[TASK OBJECTIVE]
The data below contains pictures, which are to be skipped; the lines starting at the line with "1200x774 pixels. Task: Click" and ending at the line with "Image resolution: width=939" are to be output exactly, both ends included.

[DATA PROVIDED]
· · · · ·
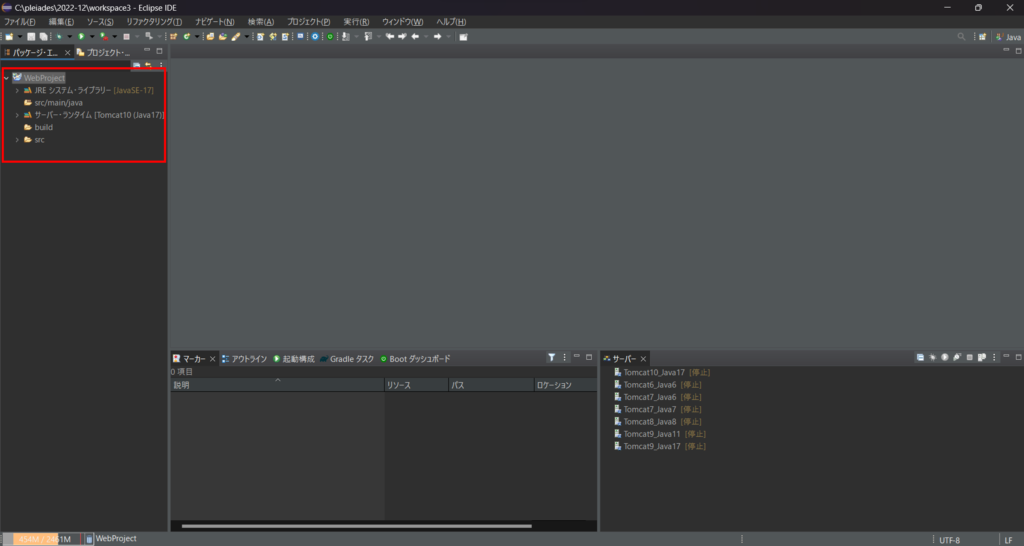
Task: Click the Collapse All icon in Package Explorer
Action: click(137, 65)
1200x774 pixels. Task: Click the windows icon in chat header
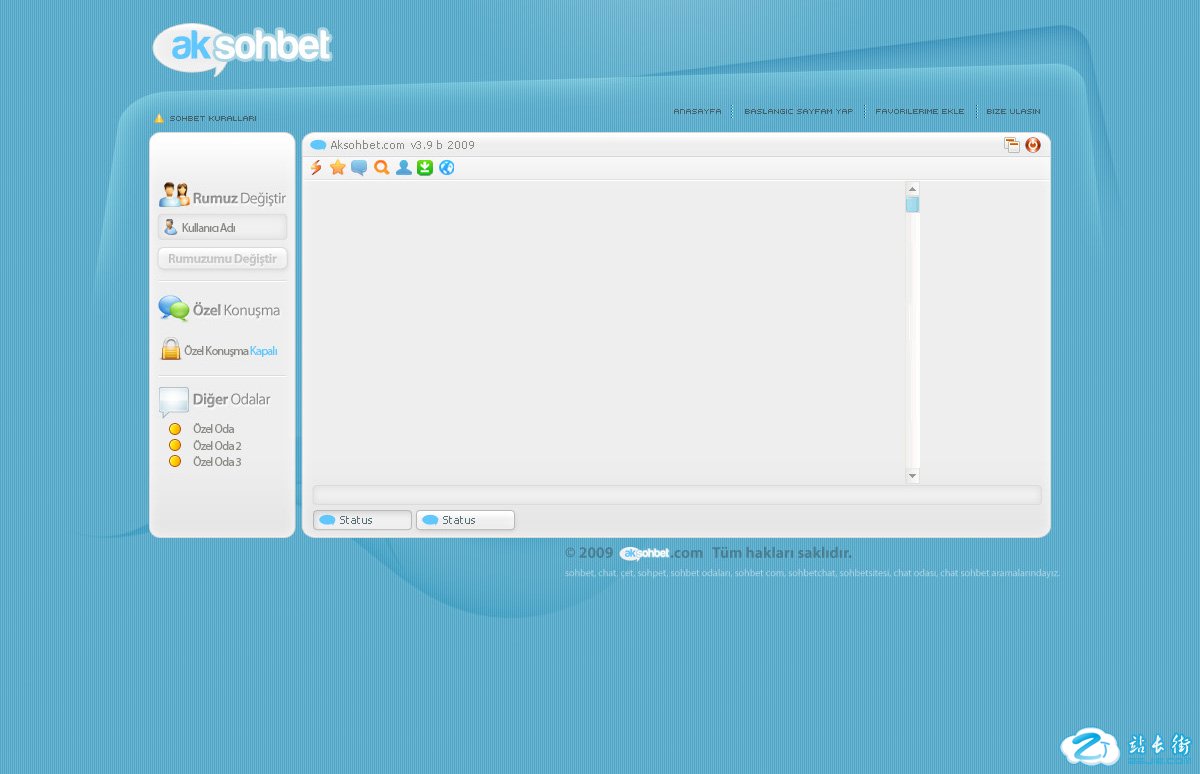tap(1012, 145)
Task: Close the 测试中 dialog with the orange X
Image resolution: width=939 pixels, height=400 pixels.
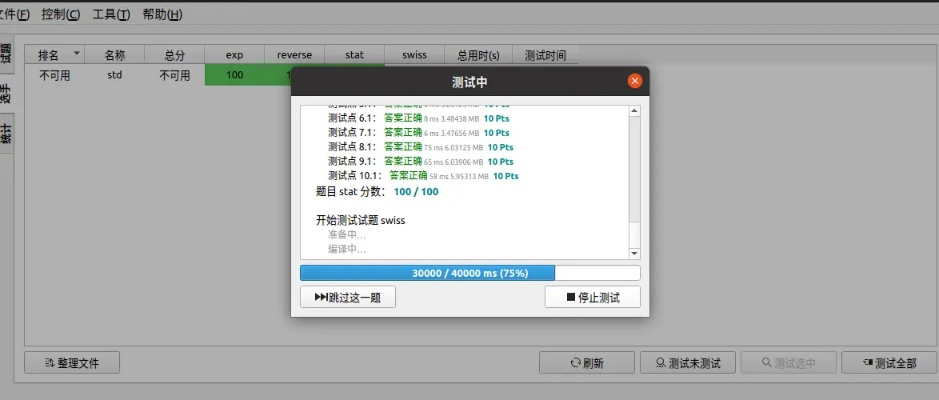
· · · · ·
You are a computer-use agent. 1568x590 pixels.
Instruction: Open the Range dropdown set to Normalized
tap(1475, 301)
· · · · ·
[ANSWER TO THIS TASK]
1200x774 pixels. Task: Click the windows icon in chat header
tap(1012, 145)
Task: Close the 测试中 dialog with the orange X
Image resolution: width=939 pixels, height=400 pixels.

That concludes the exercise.